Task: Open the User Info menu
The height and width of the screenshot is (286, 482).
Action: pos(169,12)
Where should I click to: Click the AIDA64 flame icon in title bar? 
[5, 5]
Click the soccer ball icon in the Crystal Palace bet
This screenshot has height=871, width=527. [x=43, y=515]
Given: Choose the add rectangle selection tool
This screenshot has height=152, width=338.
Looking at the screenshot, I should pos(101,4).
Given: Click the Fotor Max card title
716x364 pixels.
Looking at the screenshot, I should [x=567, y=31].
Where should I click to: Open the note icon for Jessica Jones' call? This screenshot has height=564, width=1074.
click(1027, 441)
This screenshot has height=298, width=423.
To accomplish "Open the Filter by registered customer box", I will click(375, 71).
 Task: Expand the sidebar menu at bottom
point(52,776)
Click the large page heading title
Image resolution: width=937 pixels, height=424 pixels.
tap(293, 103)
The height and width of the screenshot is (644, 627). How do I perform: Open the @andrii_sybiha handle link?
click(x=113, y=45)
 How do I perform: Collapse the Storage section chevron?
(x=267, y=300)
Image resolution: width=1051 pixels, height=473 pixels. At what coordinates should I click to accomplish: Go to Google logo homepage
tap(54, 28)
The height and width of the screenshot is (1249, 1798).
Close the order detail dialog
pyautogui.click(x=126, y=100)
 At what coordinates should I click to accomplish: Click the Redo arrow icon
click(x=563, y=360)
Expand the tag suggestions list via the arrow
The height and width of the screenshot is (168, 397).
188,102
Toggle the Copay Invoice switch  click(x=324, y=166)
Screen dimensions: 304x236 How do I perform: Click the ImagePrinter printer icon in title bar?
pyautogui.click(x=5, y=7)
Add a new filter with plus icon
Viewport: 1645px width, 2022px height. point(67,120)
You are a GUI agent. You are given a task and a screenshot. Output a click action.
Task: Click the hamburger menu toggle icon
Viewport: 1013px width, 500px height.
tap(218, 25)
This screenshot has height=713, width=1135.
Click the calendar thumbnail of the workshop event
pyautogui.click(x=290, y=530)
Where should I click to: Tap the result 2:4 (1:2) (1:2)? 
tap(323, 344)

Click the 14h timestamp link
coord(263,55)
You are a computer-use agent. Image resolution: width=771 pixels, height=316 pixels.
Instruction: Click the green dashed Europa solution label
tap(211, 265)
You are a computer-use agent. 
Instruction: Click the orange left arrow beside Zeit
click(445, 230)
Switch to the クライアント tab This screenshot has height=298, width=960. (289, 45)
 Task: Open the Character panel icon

What you should do: Could you return the data above exactly as it stands?

Solution for this problem:
Task: Open the User Info menu
The height and width of the screenshot is (286, 482).
Action: pos(169,12)
Where should I click to: Click the AIDA64 flame icon in title bar? 
[5, 5]
Click the soccer ball icon in the Crystal Palace bet
This screenshot has height=871, width=527. [x=43, y=515]
Given: Choose the add rectangle selection tool
This screenshot has height=152, width=338.
Looking at the screenshot, I should pos(101,4).
Given: Click the Fotor Max card title
716x364 pixels.
Looking at the screenshot, I should [x=567, y=31].
Where should I click to: Open the note icon for Jessica Jones' call? This screenshot has height=564, width=1074.
click(1027, 441)
This screenshot has height=298, width=423.
To accomplish "Open the Filter by registered customer box", I will click(375, 71).
 Task: Expand the sidebar menu at bottom
point(52,776)
Click the large page heading title
Image resolution: width=937 pixels, height=424 pixels.
tap(293, 103)
The height and width of the screenshot is (644, 627). How do I perform: Open the @andrii_sybiha handle link?
click(x=113, y=45)
 How do I perform: Collapse the Storage section chevron?
(x=267, y=300)
Image resolution: width=1051 pixels, height=473 pixels. At what coordinates should I click to accomplish: Go to Google logo homepage
tap(54, 28)
The height and width of the screenshot is (1249, 1798).
Close the order detail dialog
pyautogui.click(x=126, y=100)
 At what coordinates should I click to accomplish: Click the Redo arrow icon
click(x=563, y=360)
Expand the tag suggestions list via the arrow
The height and width of the screenshot is (168, 397).
188,102
Toggle the Copay Invoice switch  click(x=324, y=166)
Screen dimensions: 304x236 How do I perform: Click the ImagePrinter printer icon in title bar?
pyautogui.click(x=5, y=7)
Add a new filter with plus icon
Viewport: 1645px width, 2022px height. point(67,120)
You are a GUI agent. You are given a task and a screenshot. Output a click action.
Task: Click the hamburger menu toggle icon
Viewport: 1013px width, 500px height.
tap(218, 25)
This screenshot has height=713, width=1135.
Click the calendar thumbnail of the workshop event
pyautogui.click(x=290, y=530)
Where should I click to: Tap the result 2:4 (1:2) (1:2)? 
tap(323, 344)

Click the 14h timestamp link
coord(263,55)
You are a computer-use agent. Image resolution: width=771 pixels, height=316 pixels.
Instruction: Click the green dashed Europa solution label
tap(211, 265)
You are a computer-use agent. 
Instruction: Click the orange left arrow beside Zeit
click(445, 230)
Switch to the クライアント tab This screenshot has height=298, width=960. (289, 45)
 Task: Open the Character panel icon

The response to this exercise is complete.